I have been developing a blogging site, where people can post an article or blog and others can comments on them. The site is coded in Angular.js, ASP.NET and SQL is being used a data store.
For each article there can be ‘n’ number of comments and anyone who is registered in the site can put any number of comments in for an article. Each comment can have any number of replies, and the replies can also have replies (so it’s like a tree). So each comment will be like a tree and there shouldn’t be any restrictions on the number of levels. And each article in turn will have a collection of such comment-trees.
I am expecting the application to be extremely read-heavy and moderately write-heavy. What can be a good data store for storing such data?
You’re prematurely optimizing.
How much messages you’ll display on a page? One hundred? One thousand? One billion?
If the number of messages is too much for Microsoft SQL Server, how would you expect any browser to show that many messages to the user, and how would you expect any user to be actually interested in seeing hundreds of thousands¹ of messages on a single page? What’s the point?
When it comes to storing hierarchies, Microsoft SQL Server has hierarchical data feature.

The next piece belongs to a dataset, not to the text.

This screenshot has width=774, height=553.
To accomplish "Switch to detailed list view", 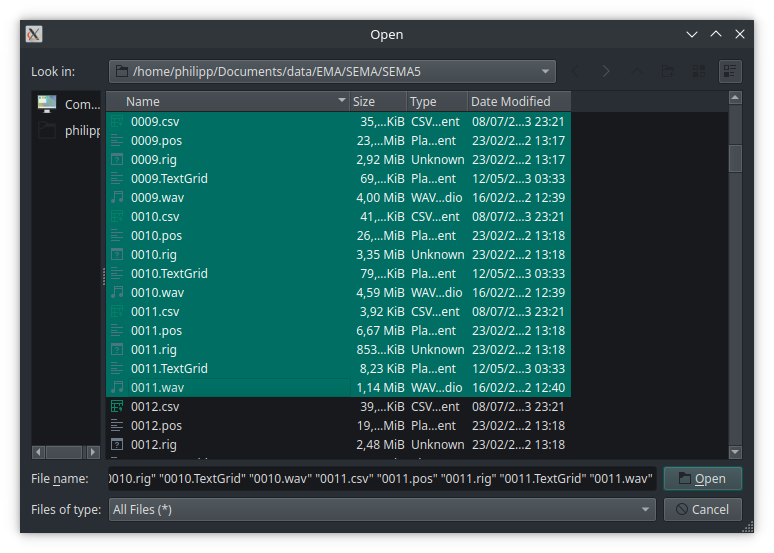I will (731, 71).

SQL Server also allows you to store XML, but I wouldn’t advise you to use it in this specific case: SQL Server’s XML fields are more for hierarchical data which doesn’t change too much through time.
By the way, talking about hierarchical structures, you’re not doing a service to your users. Tree structures are for developers; they are an extremely poor data visualization for things such as discussions, and should be avoided in this context. Flat structure of StackExchange, by opposition to old tree-oriented bulletin boards, is a good illustration of replacing an unusable approach by a very effective one.
¹ Actually, I imagine that Microsoft SQL Server would laugh at you if you tell him that you’re scared to load hundreds of thousands of messages. If your table has proper indexes and foreign keys, the query will virtually take milliseconds.
What about storing your comments in a table like the one below.
| parent | top parent/aritcle | comment | who | when | etc |
Having top parent column should allow you to get all relevant posts in operation. Then you can organise them in a tree, if needed.
As @arseni-mourzenko said – you don’t need to optimise it too early. Good enough is often good enough.